3.5  Parameter estimation and hierarchical models

We have focussed on the Bayes factor as a quantification of the evidence for competing hypotheses. However, in many situations we are more interested the magnitude of an effect (or, more generally, the value of a model parameter) than in choosing between null and alternative hypotheses. Adopting a Bayesian approach, researchers can specify a prior distribution for the parameter and update this in the light of the data to obtain a posterior distribution which specifies the probability that the parameter takes any particular value. This information can be summarized by reporting, for example, the mean and a “credible interval” containing 95 percent of the posterior density. Unlike frequentist confidence intervals, the credible intervals of Bayesian analysis do not depend on the researcher’s intentions or sampling plan—we can, for example, keep collecting and inspecting data indefinitely—and have the advantage that the prior distribution encapsulates existing knowledge about the parameter in question. Moreover, for studies examining multiple effects the posterior will be a joint probability distribution indicating the credibility of all combinations of parameter values, and this posterior distribution can be used for multiple comparisons without having to worry about corrections for multiple tests (see Kruschke, 2010, for a worked example).

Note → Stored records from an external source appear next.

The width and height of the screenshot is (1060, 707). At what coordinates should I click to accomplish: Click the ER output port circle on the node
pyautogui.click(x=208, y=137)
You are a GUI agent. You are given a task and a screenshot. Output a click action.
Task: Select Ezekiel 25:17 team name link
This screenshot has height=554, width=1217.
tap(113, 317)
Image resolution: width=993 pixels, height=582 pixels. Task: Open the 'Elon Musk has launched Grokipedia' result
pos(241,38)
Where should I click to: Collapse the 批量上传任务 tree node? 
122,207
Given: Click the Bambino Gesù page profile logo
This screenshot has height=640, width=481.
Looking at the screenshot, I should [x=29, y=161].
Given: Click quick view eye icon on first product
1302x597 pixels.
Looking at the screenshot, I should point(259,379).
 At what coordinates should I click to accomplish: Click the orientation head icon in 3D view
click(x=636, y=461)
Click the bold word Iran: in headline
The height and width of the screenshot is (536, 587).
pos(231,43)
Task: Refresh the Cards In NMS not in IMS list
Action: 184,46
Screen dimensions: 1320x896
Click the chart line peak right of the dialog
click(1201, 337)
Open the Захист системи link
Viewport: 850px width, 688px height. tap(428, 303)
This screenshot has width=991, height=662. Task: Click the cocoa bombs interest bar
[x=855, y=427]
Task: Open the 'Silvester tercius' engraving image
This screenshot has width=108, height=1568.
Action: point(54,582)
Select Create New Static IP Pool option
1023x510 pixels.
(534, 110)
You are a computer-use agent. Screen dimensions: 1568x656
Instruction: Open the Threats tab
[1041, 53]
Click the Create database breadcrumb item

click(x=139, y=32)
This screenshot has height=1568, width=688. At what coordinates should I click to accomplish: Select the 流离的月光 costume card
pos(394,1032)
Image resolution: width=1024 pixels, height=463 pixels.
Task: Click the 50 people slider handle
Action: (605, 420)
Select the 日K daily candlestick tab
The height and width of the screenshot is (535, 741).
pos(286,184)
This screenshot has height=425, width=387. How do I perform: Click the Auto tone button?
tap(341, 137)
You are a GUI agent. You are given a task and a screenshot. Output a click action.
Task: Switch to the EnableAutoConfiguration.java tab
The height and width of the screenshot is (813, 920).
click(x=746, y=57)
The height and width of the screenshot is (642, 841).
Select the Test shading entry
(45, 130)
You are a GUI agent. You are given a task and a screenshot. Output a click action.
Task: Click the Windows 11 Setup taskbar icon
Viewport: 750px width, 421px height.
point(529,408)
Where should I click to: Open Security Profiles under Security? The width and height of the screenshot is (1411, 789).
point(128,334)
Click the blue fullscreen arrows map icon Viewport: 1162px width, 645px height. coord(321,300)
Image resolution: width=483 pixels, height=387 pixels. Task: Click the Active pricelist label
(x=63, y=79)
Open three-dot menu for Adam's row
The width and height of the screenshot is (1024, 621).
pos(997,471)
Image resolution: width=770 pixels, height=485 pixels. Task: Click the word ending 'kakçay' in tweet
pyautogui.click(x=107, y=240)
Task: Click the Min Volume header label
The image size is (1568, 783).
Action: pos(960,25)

This parameter-estimation approach readily extends to hierarchical models in which, for example, we assume that the effect size for each participant is drawn from an overarching distribution with its own hyperparameters, where we specify prior distributions for these hyperparameters rather than for the effect size itself. In this way, information gained from one participant shapes the predictions made about the others. An introduction to the hierarchical approach and discussion of its advantages can be found in Lee and Vanpaemel (2008), Rouder and Lu (2005), and Shiffrin, Lee, Kim, and Wagenmakers (2008). For recent applications to JDM research see van Ravenzwaaij et al., (2011) and Nilsson, Rieskamp, and Wagenmakers (2011).

3.6  Beyond the JZS t-test

The JZS t-test used here is accessible but limited. Wetzels, Raaijmakers, Jakab, and Wagenmakers (2009) have introduced a more flexible Bayesian t-test, the Savage-Dickey t-test, which can cope with order restrictions (directional hypotheses) and unequal variances, but which requires Markov Chain Monte Carlo techniques. The authors provide an R code instantiation which makes use of the freely-available WinBUGS program (Lunn, Thomas, Best, & Spiegelhalter, 2000). An application of this test to work in judgment and decision making can be found in Otto (2010). Morey and Rouder (2011) also describe Bayes factors for ordinal constraints and for interval null hypotheses (i.e., for testing approximate equality), while Rouder and Morey (2010) describe the use of Bayes factors in regression.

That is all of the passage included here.